Provided entries:
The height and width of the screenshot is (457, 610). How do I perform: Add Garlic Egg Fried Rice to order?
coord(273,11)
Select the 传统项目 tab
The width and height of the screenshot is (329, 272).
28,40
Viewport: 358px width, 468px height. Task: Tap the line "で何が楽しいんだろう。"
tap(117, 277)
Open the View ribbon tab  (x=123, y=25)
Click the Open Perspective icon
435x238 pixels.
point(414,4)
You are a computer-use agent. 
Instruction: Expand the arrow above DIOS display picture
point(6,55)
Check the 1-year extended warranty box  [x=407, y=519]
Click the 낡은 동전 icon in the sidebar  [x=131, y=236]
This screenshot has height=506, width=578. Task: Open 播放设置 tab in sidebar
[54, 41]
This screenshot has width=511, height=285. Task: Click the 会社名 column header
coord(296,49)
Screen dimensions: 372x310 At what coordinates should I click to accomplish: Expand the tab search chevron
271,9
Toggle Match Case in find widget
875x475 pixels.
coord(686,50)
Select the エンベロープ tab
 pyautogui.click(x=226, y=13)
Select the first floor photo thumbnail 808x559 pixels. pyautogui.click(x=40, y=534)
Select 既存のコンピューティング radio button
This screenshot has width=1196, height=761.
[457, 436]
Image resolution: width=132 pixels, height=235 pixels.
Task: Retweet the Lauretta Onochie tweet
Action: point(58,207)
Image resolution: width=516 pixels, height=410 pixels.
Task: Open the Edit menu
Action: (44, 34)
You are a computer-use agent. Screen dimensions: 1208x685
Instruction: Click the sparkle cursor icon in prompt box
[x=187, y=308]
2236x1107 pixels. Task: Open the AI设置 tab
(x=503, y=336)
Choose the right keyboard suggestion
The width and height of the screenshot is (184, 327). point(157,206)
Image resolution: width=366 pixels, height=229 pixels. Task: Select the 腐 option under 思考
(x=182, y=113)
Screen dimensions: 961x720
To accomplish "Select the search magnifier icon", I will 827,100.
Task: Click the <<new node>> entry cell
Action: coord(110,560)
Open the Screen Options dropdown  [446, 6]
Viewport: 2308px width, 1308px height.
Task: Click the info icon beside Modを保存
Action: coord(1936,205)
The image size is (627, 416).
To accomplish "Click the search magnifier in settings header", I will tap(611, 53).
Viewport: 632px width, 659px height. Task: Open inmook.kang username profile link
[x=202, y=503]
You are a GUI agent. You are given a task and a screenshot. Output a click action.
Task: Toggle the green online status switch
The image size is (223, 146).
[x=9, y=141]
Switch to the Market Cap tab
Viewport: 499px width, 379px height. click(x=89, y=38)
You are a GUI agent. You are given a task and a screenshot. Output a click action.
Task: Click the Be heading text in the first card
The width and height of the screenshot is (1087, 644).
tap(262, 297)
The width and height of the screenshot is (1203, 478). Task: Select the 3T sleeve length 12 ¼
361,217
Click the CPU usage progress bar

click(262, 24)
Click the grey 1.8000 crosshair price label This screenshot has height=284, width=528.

Problem to solve: Reproduce verbatim the lines of the records from the line containing "The image size is (627, 416)." through the end of the records, inclusive.

Solution to this task:
The image size is (627, 416).
To accomplish "Click the search magnifier in settings header", I will tap(611, 53).
Viewport: 632px width, 659px height. Task: Open inmook.kang username profile link
[x=202, y=503]
You are a GUI agent. You are given a task and a screenshot. Output a click action.
Task: Toggle the green online status switch
The image size is (223, 146).
[x=9, y=141]
Switch to the Market Cap tab
Viewport: 499px width, 379px height. click(x=89, y=38)
You are a GUI agent. You are given a task and a screenshot. Output a click action.
Task: Click the Be heading text in the first card
The width and height of the screenshot is (1087, 644).
tap(262, 297)
The width and height of the screenshot is (1203, 478). Task: Select the 3T sleeve length 12 ¼
361,217
Click the CPU usage progress bar

click(262, 24)
Click the grey 1.8000 crosshair price label This screenshot has height=284, width=528.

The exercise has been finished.